▶ **Problem to solve**: Pictures must not appear in the copy. Reproduce exactly, and only, the lines from the one with "900x776 pixels. At" through the end of the data below.

Information supplied START

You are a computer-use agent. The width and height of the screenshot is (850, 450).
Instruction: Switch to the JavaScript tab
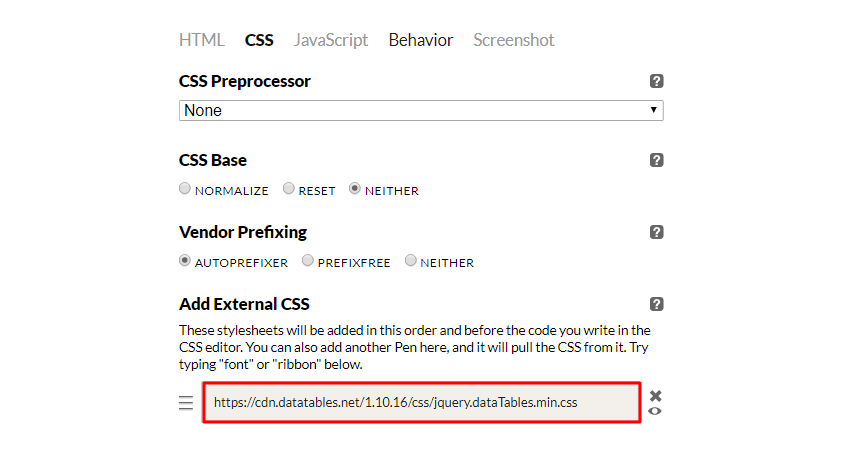[331, 40]
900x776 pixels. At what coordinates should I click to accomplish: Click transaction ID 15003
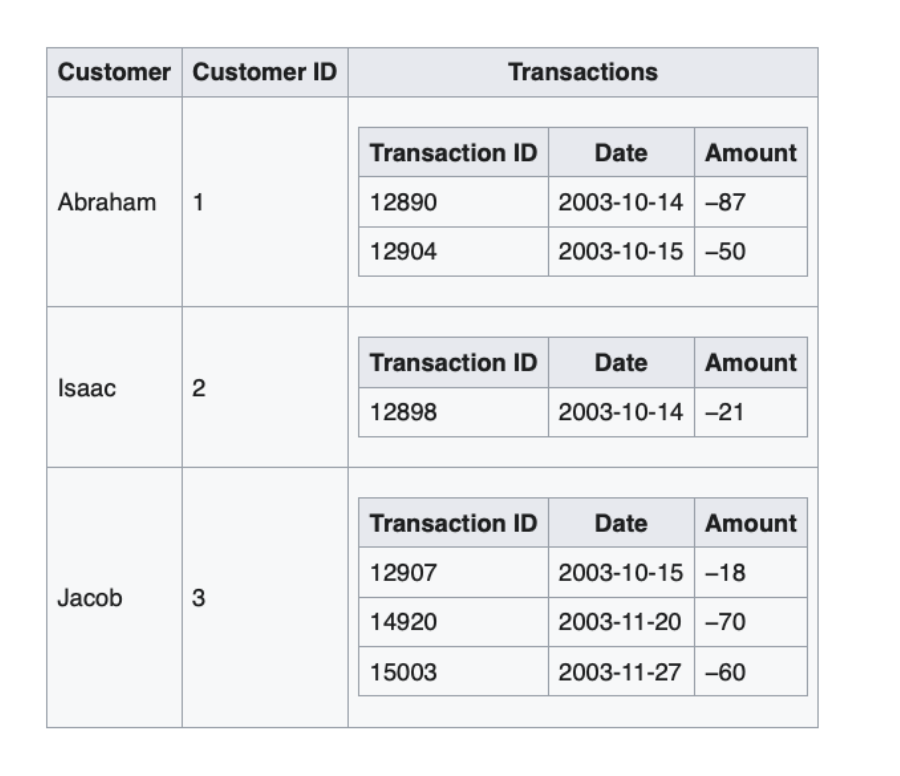(x=453, y=672)
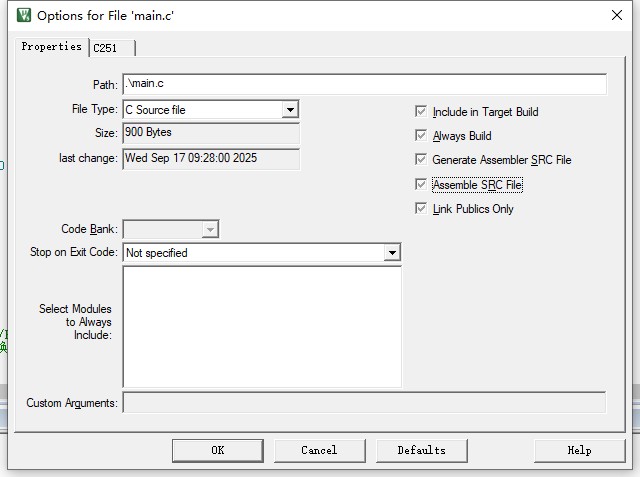640x477 pixels.
Task: Expand the Stop on Exit Code dropdown
Action: pos(392,253)
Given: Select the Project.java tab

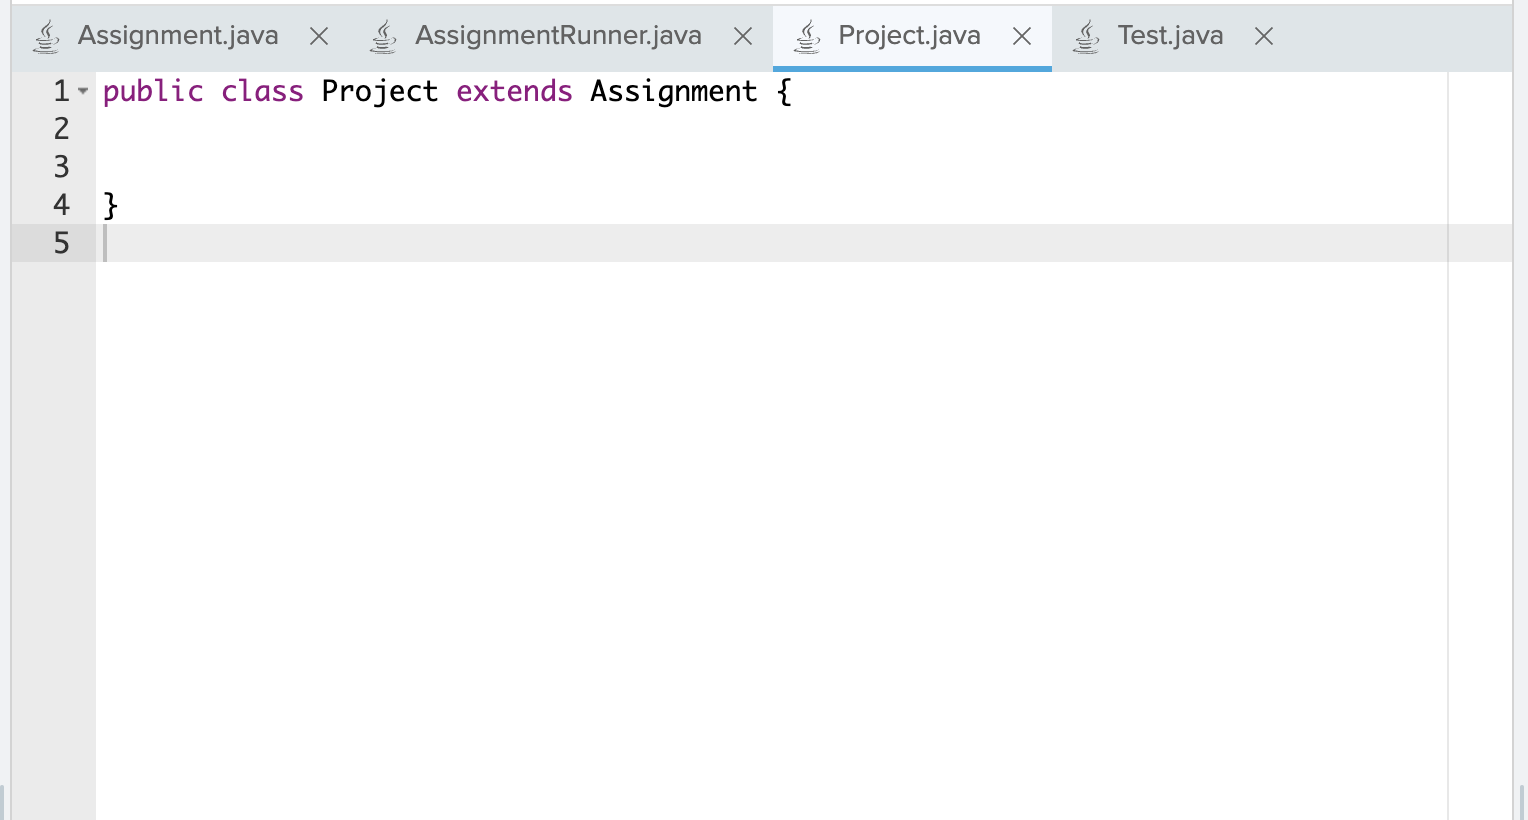Looking at the screenshot, I should [x=908, y=34].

Information supplied END

▶ **Response below**:
900x776 pixels. At what coordinates should I click to accomplish: Click transaction ID 15003
(x=453, y=672)
640x477 pixels.
Task: Expand the Stop on Exit Code dropdown
Action: pos(392,253)
Given: Select the Project.java tab

Looking at the screenshot, I should [x=908, y=34].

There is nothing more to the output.